__TEXTAUSZUG__
Mitgliedschaft in der Jubel-Organisation

Von Mktrout

Palmwedel schwingende Bejubelung ist der mutmaßliche Treibstoff der Fotografie. Für die Jubel-Organisation scheint es eine Art Zwangsmitgliedschaft zu geben, sobald man in der Öffentlichkeit Bilder zeigt. Ich habe unter schwierigsten Bedingungen in langwierigen Bemühungen schließlich keine Mitgliedschaft dort kündigen können. Wie das ging, zeigt der folgende Briefwechsel:

Mein Schreiben – Dienstag, soundsovielter März 1998
Sehr geehrte Damen und Herrn,
mit diesem Schreiben komme ich auf meine Kündigung vom 23.3.1996 zurück. Mit Bedauern musste ich feststellen, dass ich auch weiterhin in Ihrem Mitgliederverzeichnis geführt werde.
Bitte löschen Sie mich umgehend.

__DEINE AUFGABEN__
1. Zieh aus dem Text über die Jubel-Organisation die Stelle wortgetreu heraus: Beginne bei den Worten "Von Mktrout" und hör nach "Sie mich umgehend." auf.
2. Von welchem Datum ist laut dem Text über die Jubel-Organisation die Kündigung, auf die das Schreiben zurückkommt?
3. Schreib den Text über die Jubel-Organisation nach dem Satz "Bitte löschen Sie mich umgehend." weiter.

__ANGEZEIGTE DATEN__
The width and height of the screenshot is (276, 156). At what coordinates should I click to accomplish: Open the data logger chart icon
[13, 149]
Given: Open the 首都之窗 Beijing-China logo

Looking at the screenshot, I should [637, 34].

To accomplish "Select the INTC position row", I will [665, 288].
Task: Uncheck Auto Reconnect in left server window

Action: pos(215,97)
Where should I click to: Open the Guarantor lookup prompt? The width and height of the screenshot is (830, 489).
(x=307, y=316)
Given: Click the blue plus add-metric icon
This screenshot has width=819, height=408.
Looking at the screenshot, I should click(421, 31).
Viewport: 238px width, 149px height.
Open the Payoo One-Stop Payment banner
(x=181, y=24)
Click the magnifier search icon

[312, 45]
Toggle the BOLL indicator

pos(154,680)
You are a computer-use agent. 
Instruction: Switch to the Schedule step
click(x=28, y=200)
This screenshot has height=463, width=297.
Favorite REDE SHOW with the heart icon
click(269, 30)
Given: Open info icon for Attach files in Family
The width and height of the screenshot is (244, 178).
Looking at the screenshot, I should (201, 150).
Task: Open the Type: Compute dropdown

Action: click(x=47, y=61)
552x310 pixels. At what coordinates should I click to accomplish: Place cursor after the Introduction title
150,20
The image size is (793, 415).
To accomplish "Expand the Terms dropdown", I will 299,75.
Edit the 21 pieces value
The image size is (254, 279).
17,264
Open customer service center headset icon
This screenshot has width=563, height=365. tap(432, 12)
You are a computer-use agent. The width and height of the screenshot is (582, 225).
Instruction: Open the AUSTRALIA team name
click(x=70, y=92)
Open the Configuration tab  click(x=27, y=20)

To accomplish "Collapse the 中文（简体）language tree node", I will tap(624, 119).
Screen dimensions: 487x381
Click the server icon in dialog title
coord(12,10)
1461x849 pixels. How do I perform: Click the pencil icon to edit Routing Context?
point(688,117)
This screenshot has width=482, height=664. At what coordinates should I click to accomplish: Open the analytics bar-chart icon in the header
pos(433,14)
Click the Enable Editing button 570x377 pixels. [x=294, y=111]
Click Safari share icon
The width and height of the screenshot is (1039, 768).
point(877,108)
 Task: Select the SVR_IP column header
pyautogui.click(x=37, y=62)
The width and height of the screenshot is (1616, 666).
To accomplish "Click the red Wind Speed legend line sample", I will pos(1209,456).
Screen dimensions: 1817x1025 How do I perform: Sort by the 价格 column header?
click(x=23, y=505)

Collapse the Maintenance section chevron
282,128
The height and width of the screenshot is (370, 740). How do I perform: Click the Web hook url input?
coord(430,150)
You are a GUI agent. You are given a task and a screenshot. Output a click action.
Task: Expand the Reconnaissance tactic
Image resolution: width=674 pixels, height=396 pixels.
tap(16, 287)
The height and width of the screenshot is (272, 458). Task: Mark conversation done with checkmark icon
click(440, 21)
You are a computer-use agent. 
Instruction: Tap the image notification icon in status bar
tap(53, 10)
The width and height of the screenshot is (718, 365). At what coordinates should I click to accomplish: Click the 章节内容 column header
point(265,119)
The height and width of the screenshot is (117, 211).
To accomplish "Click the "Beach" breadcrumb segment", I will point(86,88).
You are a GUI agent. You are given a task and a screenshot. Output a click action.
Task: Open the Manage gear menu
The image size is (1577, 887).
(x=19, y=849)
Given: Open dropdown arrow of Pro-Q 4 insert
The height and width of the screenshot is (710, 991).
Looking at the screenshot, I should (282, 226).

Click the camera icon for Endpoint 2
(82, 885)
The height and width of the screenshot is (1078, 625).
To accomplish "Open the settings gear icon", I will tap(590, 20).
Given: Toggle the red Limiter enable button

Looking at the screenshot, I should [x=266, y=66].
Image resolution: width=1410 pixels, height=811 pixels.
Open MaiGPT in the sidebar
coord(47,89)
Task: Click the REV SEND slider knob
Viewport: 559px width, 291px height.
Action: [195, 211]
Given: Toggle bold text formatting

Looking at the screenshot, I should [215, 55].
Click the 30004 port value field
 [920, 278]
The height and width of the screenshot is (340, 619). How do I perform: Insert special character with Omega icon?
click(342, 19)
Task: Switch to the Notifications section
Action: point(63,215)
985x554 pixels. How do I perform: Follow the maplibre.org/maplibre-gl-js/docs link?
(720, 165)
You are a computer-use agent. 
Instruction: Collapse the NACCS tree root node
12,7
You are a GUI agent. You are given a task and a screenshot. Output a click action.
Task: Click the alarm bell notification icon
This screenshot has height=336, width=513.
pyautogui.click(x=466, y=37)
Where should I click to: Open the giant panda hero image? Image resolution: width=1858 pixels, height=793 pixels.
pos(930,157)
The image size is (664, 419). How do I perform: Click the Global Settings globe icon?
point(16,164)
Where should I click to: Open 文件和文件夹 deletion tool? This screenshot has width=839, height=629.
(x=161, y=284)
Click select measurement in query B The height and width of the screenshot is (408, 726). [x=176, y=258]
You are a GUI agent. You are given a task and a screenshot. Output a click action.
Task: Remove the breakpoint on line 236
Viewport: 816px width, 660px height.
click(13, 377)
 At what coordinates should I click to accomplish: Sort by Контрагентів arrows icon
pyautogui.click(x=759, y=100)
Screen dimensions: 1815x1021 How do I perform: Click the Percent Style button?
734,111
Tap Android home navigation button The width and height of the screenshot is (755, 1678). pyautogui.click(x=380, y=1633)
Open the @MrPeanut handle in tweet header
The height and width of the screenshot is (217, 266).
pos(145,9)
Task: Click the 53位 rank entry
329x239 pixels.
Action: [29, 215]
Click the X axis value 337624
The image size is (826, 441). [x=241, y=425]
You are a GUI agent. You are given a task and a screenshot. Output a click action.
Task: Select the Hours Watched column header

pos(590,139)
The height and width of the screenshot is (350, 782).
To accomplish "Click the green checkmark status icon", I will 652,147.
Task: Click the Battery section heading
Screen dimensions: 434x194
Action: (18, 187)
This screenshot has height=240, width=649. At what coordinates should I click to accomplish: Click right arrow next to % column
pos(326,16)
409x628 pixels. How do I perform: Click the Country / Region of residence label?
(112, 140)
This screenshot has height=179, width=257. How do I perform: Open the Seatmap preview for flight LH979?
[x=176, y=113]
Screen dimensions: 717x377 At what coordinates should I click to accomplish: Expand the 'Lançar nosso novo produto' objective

__ANTWORTEN JE AUFGABE__
1.
Von Mktrout

Palmwedel schwingende Bejubelung ist der mutmaßliche Treibstoff der Fotografie. Für die Jubel-Organisation scheint es eine Art Zwangsmitgliedschaft zu geben, sobald man in der Öffentlichkeit Bilder zeigt. Ich habe unter schwierigsten Bedingungen in langwierigen Bemühungen schließlich keine Mitgliedschaft dort kündigen können. Wie das ging, zeigt der folgende Briefwechsel:

Mein Schreiben – Dienstag, soundsovielter März 1998
Sehr geehrte Damen und Herrn,
mit diesem Schreiben komme ich auf meine Kündigung vom 23.3.1996 zurück. Mit Bedauern musste ich feststellen, dass ich auch weiterhin in Ihrem Mitgliederverzeichnis geführt werde.
Bitte löschen Sie mich umgehend.

2. Vom 23.3.1996.

3.
Mit freundlichen Grüßen, usw

Antwort – Donnerstag, soundsovielter Oktober 1998
Sehr geehrter Herr Trout,
wir können leider Ihre Kündigung nicht anerkennen, da eines Ihrer Bilder vor einigen Tagen öffentlich gelobt wurde. Wir bitten Sie nun, sich unserer Organisation gegenüber regelkonform zu verhalten und wiederum zu loben.
Mit freundlichen Grüße, usw

Mein Schreiben – Montag, soundsovielter+4 Oktober 1998
Sehr geehrte Damen und Herrn,
leider kann ich aus gesundheitlichen Gründen den Regeln Ihrer Organisation nicht folgen. Ich bitte Sie, mich umgehend vom Lobdienst freizustellen und wegen Nutzlosigkeit aus Ihrem Mitgliedsverzeichnis zu löschen.
Mit freundlichen Grüßen, usw

Antwort – Mittwoch, soundsovielter Dezember 1998
Sehr geehrter Herr Trout,
wir freuen uns, Sie am 20. Dezember auf unserer diesjährigen Weihnachtsfeier begrüßen zu dürfen. Wie in jedem Jahr, wollen wir auch diesmal das Jahr mit einem gemeinsamen Jubel beschließen. Bitte bringen Sie ein jubelgeeignetes Bild zur Feier mit.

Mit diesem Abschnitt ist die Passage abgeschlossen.